TEXT BLOCK>
━━━━━━━━━━━━━━━━━━━━
MANILA – A powerful committee in the House of Representatives approved a supplemental budget equivalent to $220 million for use by the Commission on Elections (Comelec) in the automation of the May 2010 presidential polls.
With the action, Congressman Junie Cua of Quirino province in the Northern Luzon highlands, the committee chairman, expressed optimism that the proposed funding would now get easy sailing when presented on the floor for plenary debates and approval in the chamber.
The Senate is also expected to approve the proposed funding to ensure that the 2010 presidential polls will be computerized and thus, wean the country away from the outmoded and ancient manual voting and tabulation of votes, which has given rise to charges of alleged massive cheating and similar irregularities in the country’s past electoral exercises.
The Comelec has pressed Congress to approve the $220 million as a follow-up to the success of the use of computerized equipment during the holding of the elections at the Autonomous Region in Muslim Mindanao (ARMM) in 2008.
Lawmakers also agreed that the approval of the $220 million funding would help ensure that the elections would be held amid warnings that administration congressmen are determined to pursue the controversial issue of Charter change (Cha-cha) to extend the stay in Malacanang of President Gloria Macapagal-Arroyo beyond 2010 when her term expires as mandated by the Constitution.
━━━━━━━━━━━━━━━━━━━━
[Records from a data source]
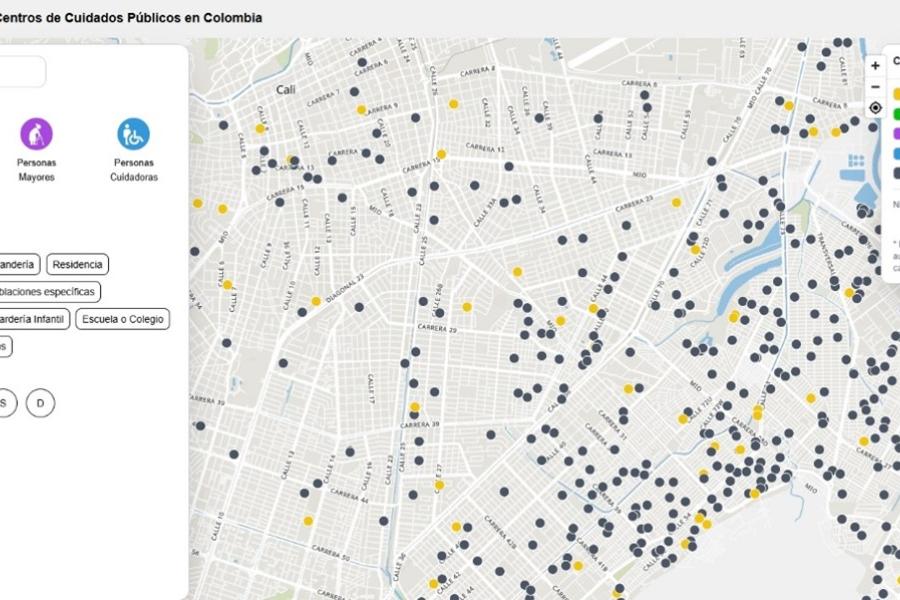Toggle the Guardería Infantil filter chip
Image resolution: width=900 pixels, height=600 pixels.
[x=33, y=319]
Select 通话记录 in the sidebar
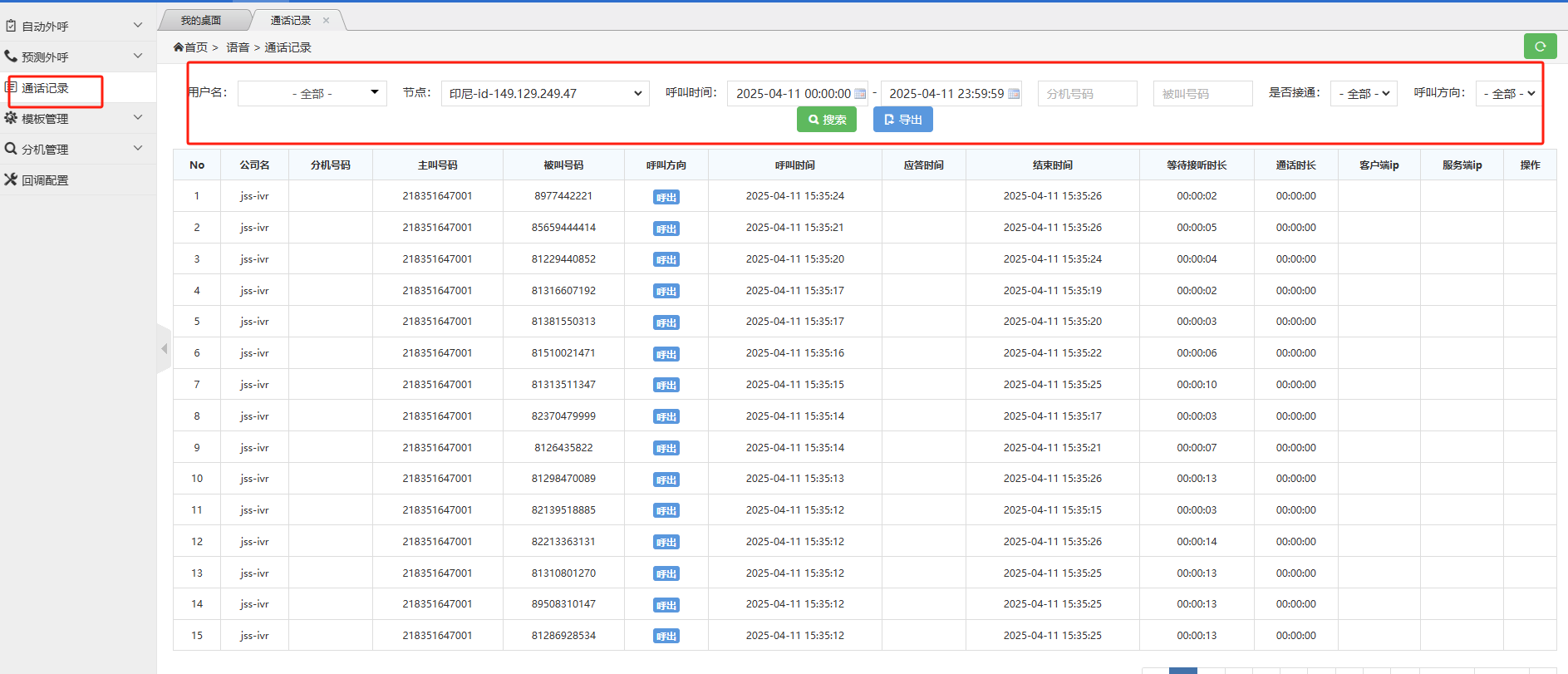The height and width of the screenshot is (674, 1568). click(x=46, y=88)
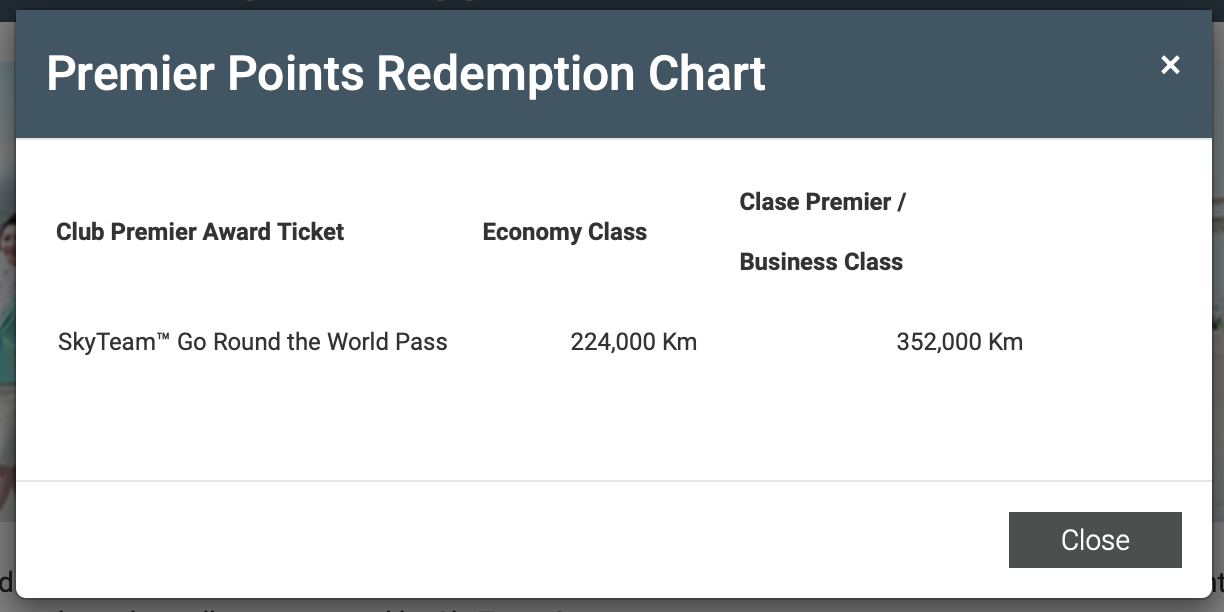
━━━━━━━━━━━━━━━━━━━━
EXERCISE DESCRIPTION> Please proceed with the news report on the Comelec election automation budget, continuing it from its last sentence.

RESPONSE TO THE TASK>
Initially, Cha-cha aims to change the form of government from the present presidential system to federal-parliamentary.
Earlier, Secretary Roiando Andaya Jr. of the Department of Budget and Management, told the committee that the approved $220 million is over and above the $120 million approved in the 2009 budget of the Comelec for poll automation.
As an independent constitutional body, Andaya explained that the Comelec has fiscal autonomy which empowers it to use these funds and whatever savings it has for the purpose of computerizing the May 2010 elections.
At the same time, the Cua committee also approved a proposal to amend a bill pending in the House to make “mandatory” the use of the biometric system in cleansing the country’s list of voters.
According to experts, the system recognizes a person’s biological data or, in this case, data pertaining to a voter’s thumbprint, face, eyes, height and weight.
In short, it highlights the distinctness or uniqueness of one person against another, the experts pointed out.
Retired Supreme Court justice Jose Melo, the Comelec chairman, has assured that the cleansing of the voters’ list has been ongoing and, as a result, more than 50 percent have already been “purged.”
The cleansing, Melo said, involves, for instance, the removal from list of the so-called “flying voters” who go to another polling precinct after they have already cast their ballot.
Melo said the remaining 23 million voters will have to go to the Internet and check if their names are on the Comelec website.
He explained it is physically impossible for the Comelec personnel to check on each and every one of the remaining voters on its list.
Melo likewise disclosed that citizens’ groups, like the National Movement for Free Elections (Namfrel) are also helping the Comelec identify persons who have been included in agency’s biometric system.